Bisnis.com, JAKARTA — Pencegahan dan penanganan kebakaran hutan dan lahan (karhutla) dinilai perlu dilakukan deteksi dini memanfaatkan kecerdasan buatan (artificial intelligence/AI). Terlebih, karhutla menjadi ancaman utama mencapai target FOLU Net Sink 2030.
Peneliti dan Anggota Regional Fire Management Resource Center Southeast Asia (RFMRC-SEA) IPB Univesity Robi Deslia Waldi mengatakan sektor kehutanan memiliki peranan besar untuk mencapai pengurangan emisi gas rumah kaca (GRK) Indonesia dengan pemerintah menargetkan sektor itu mencapai kondisi penyerapan lebih besar dari emisi yang dihasilkan atau net sink -140 juta ton CO2 ekuivalen (CO2e) pada 2030 yang dikenal juga dengan nama FOLU Net Sink 2030. Oleh karena itu, kolaborasi diperlukan mengingat kebakaran hutan masih menjadi salah satu penyumbang emisi yang besar terutama jika terjadi di lahan gambut.
"Maka peran penting semua pemangku kepentingan lainnya, baik di pemerintahan, NGO, pendidikan, masyarakat, generasi muda khususnya, bisa ikut berkampanye terkait menanggulangi, mengendalikan dan mencegah kebakaran hutan dan lahan. Sebab kebakaran hutan ini sangat penting untuk dikendalikan sebagai ancaman utama yang dapat menggagalkan pencapaian FOLU Net Sink 2030," ujarnya dilansir Antara, Kamis (7/8/2025).
Untuk mencapai kondisi penyerapan yang lebih besar dibandingkan emisi di sektor kehutanan pada 2030, maka deteksi dini berbasis AI dan komunitas perlu ditingkatkan. Penggunaan teknologi terus digunakan untuk mencegah dan menangani kebakaran hutan dimulai dari pencitraan jarak jauh untuk memantau titik panas (hotspot) menggunakan satelit sampai dengan pemantauan konsentrasi partikulat 2.5 (PM2.5) untuk melihat kondisi kualitas udara.

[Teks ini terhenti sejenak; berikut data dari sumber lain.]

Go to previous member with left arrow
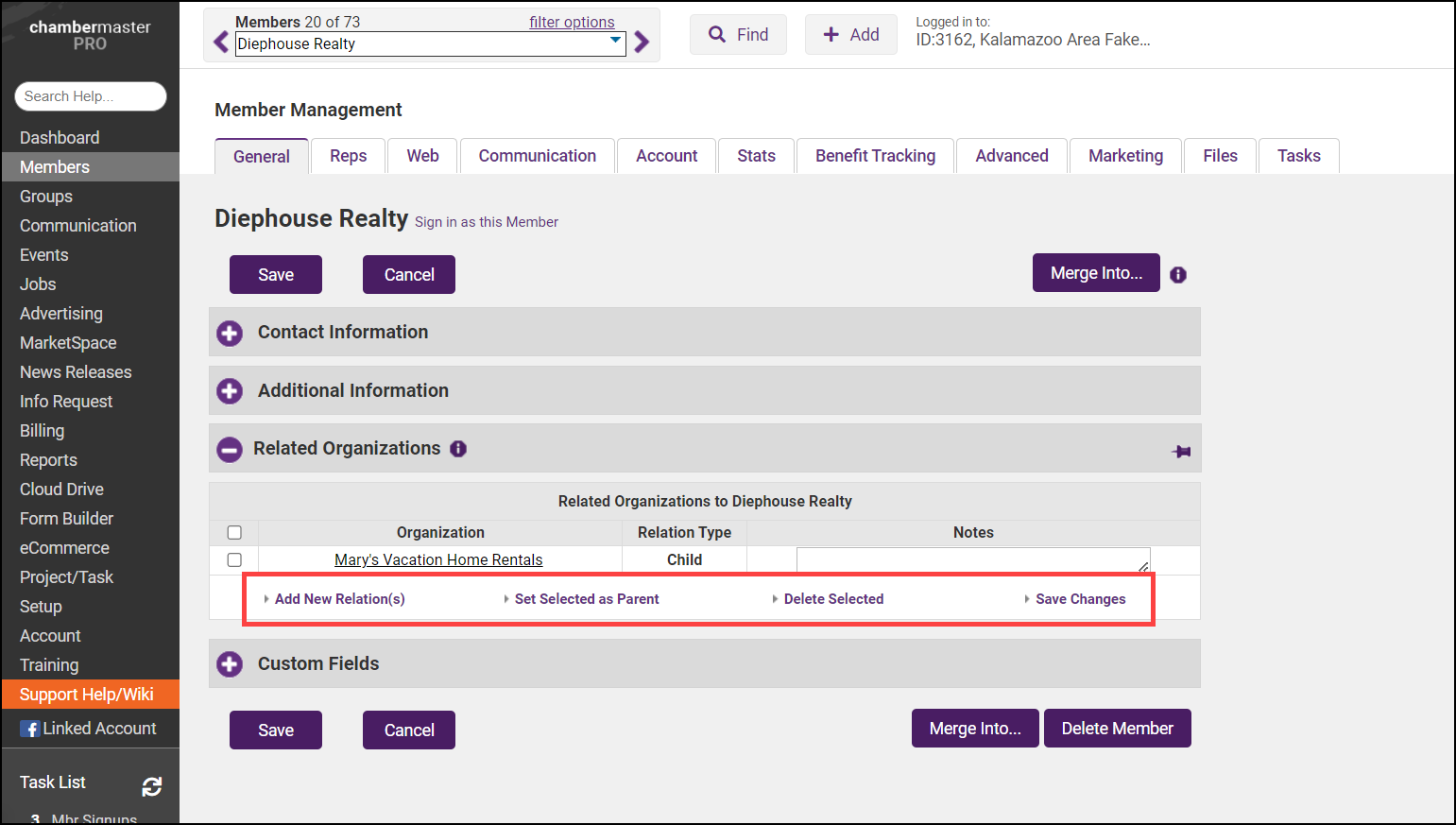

"Arah ke depan langkah strategis yang penting untuk menuju FOLU Net Sink untuk generasi muda dan semuanya, yang pertama adalah melakukan deteksi dini berbasis AI dan komunitas," katanya.
Menurutnya, teknologi AI semakin intensif digunakan dalam rangkaian pencegahan kebakaran hutan terutama untuk memprediksi titik panas atau hotspot yang dilakukan berdasarkan analisa berbasis cuaca dan tutupan lahan. Bahkan, indikasi wilayah terbakar juga sudah bisa dilihat di situs peta yang banyak digunakan masyarakat.
Baca Juga
Teknologi AI akan mendukung pencitraan jarak jauh menggunakan satelit yang sudah dilakukan selama ini untuk memantau keberadaan hotspot termasuk menggunakan Landsat, VIIRS dan Sentinl-2.
Namun, di sisi lain kolaborasi berbagai pihak di tingkat tapak tetap diperlukan untuk memastikan pencegahan dan penanganan, termasuk untuk mengonfirmasi akurasi analisa hotspot yang dilakukan berdasarkan AI dan pencitraan jarak jauh.
"Remote sensing ini sangat penting untuk melihat bagaimana BNPB dan BPBD untuk menanggulangi dampaknya terhadap masyarakat. Tidak hanya berbasiskan teknologi saja, masyarakat juga kita ajak, karena semua kembali lagi ke masyarakat bagaimana teknologi itu digunakan oleh masyarakat," ucapnya.
Adapun tren kebakaran hutan dan lahan memperlihatkan penurunan jika dibandingkan puncaknya pada 2015, ketika 2,6 juta hektare areal terbakar di seluruh Indonesia. Sempat naik pada 2019, dengan luas 1,6 juta hektare, jumlah itu terus turun, yaitu 296.942 ha pada 2020, 358.867 hektare pada 2021, 204.894 hektare pada 2022, 1,16 juta hektare pada 2023, dan 376.805 hektare pada 2024.
Sementara untuk tahun ini, data SiPongi milik Kemenhut memperlihatkan indikasi luas kebakaran yang dilaporkan sampai Juni 2025 mencapai 8.594 hektare.